• [PROVIDED ENTRIES]:
-=-=-=-=-

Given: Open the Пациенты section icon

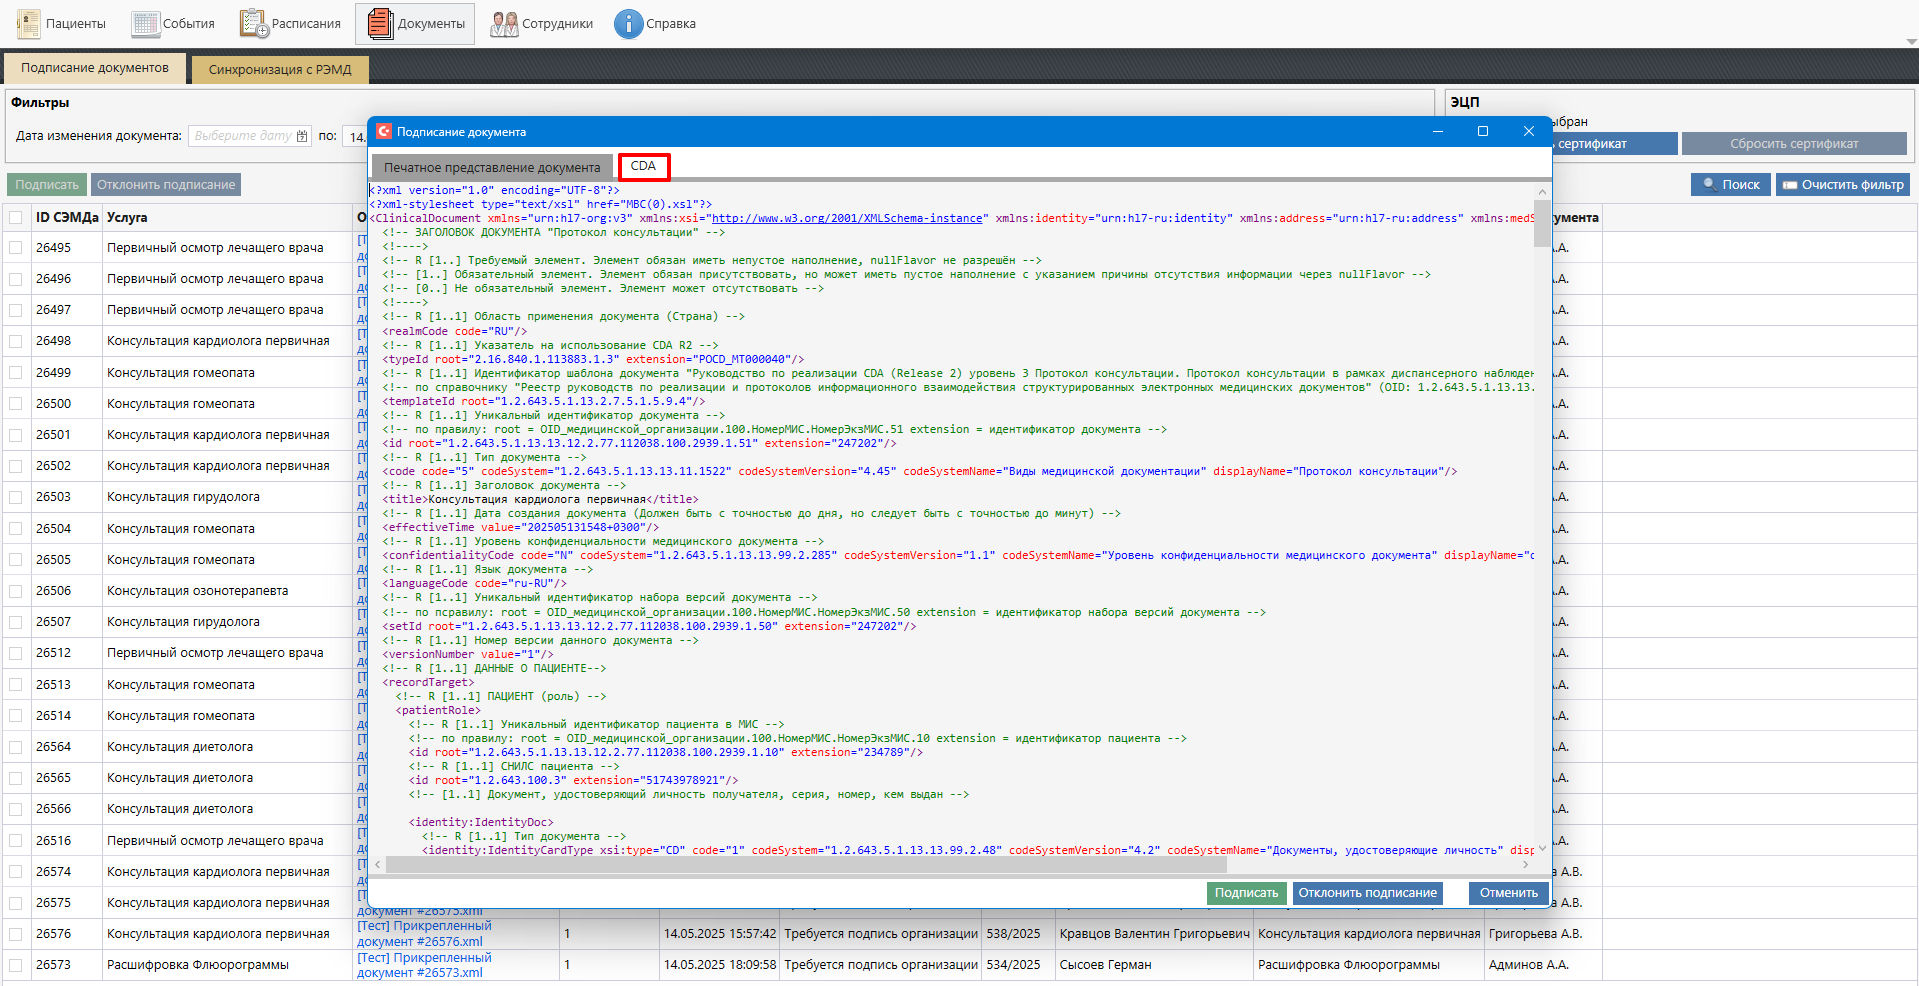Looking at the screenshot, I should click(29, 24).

-=-=-=-=-

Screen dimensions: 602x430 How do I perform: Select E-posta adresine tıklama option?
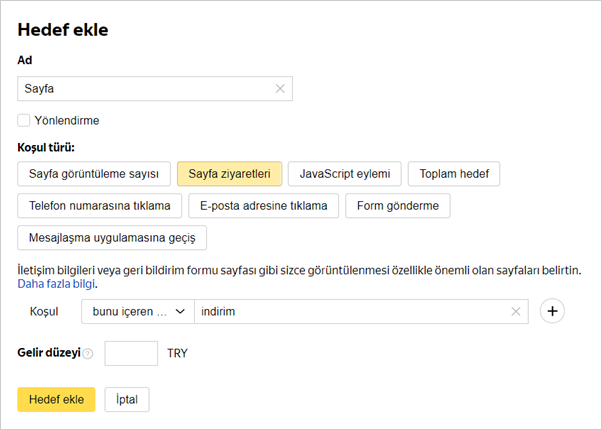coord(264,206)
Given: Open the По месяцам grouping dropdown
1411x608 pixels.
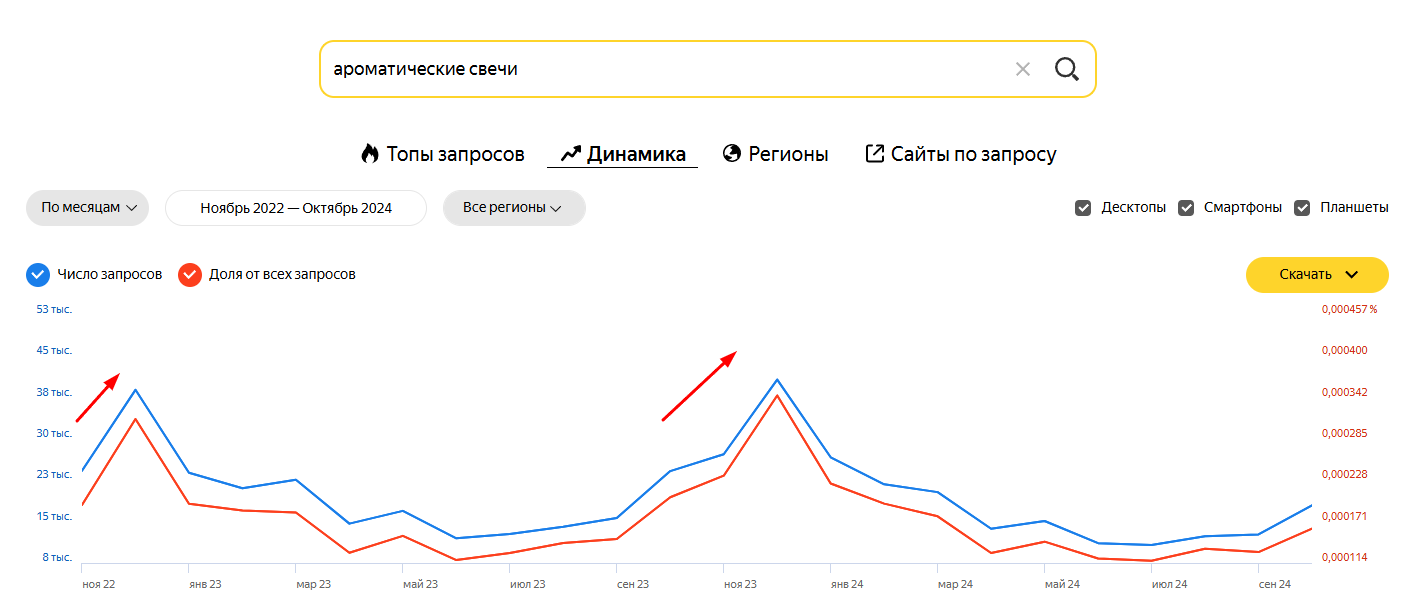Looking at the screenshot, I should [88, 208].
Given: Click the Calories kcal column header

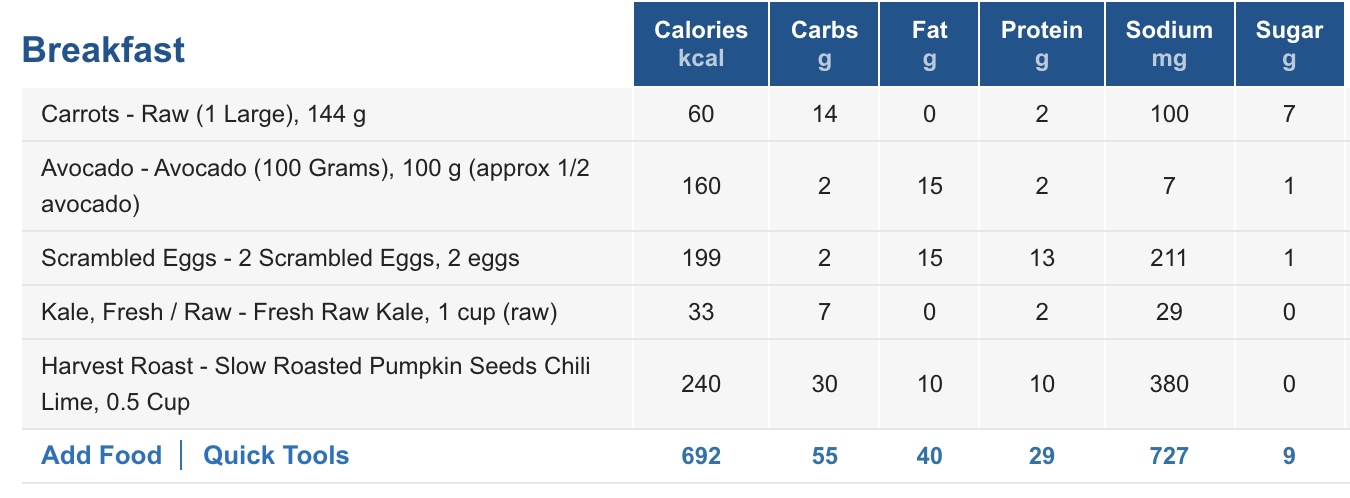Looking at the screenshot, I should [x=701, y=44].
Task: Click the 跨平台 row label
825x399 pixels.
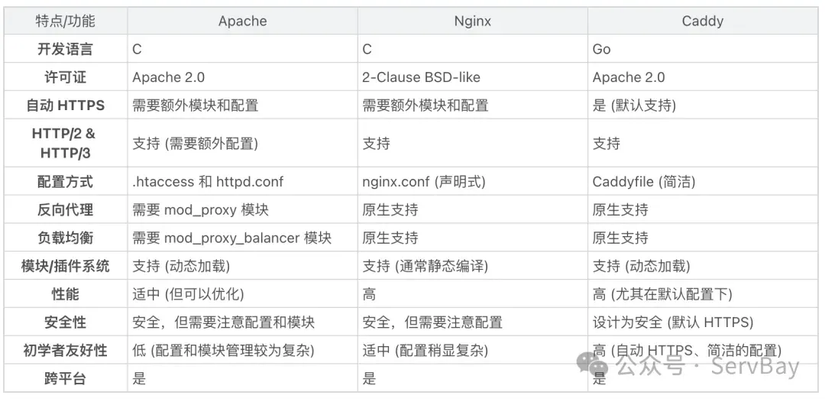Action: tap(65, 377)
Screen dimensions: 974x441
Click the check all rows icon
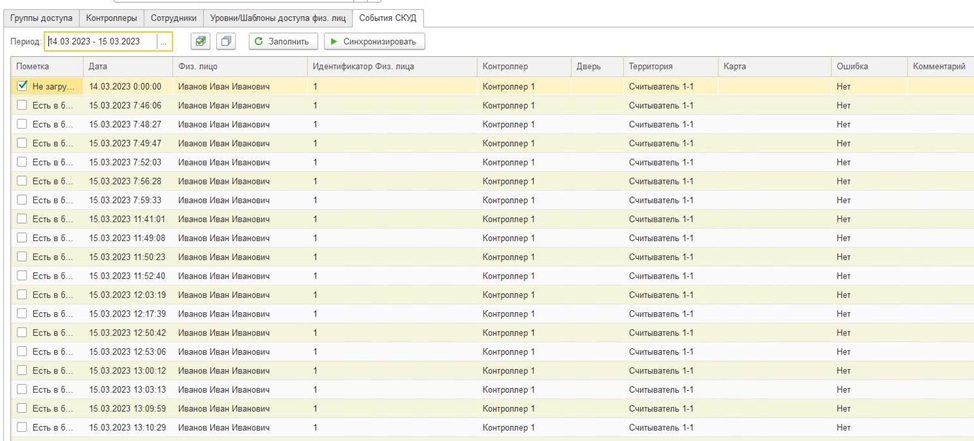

-=-=-=-=-

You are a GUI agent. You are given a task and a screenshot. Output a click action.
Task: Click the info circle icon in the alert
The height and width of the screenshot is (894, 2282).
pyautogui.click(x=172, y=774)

-=-=-=-=-

• [TASK TO CARRY OUT]: Give again, exactly as written above, each line from the one that has "Given: Open the По месяцам grouping dropdown" to the one that has "Click the check all rows icon", both included; omit the pictures.

• [RESPONSE]:
Given: Open the По месяцам grouping dropdown
1411x608 pixels.
Looking at the screenshot, I should [88, 208].
Given: Click the Calories kcal column header

Looking at the screenshot, I should [x=701, y=44].
Task: Click the 跨平台 row label
825x399 pixels.
Action: tap(65, 377)
Screen dimensions: 974x441
Click the check all rows icon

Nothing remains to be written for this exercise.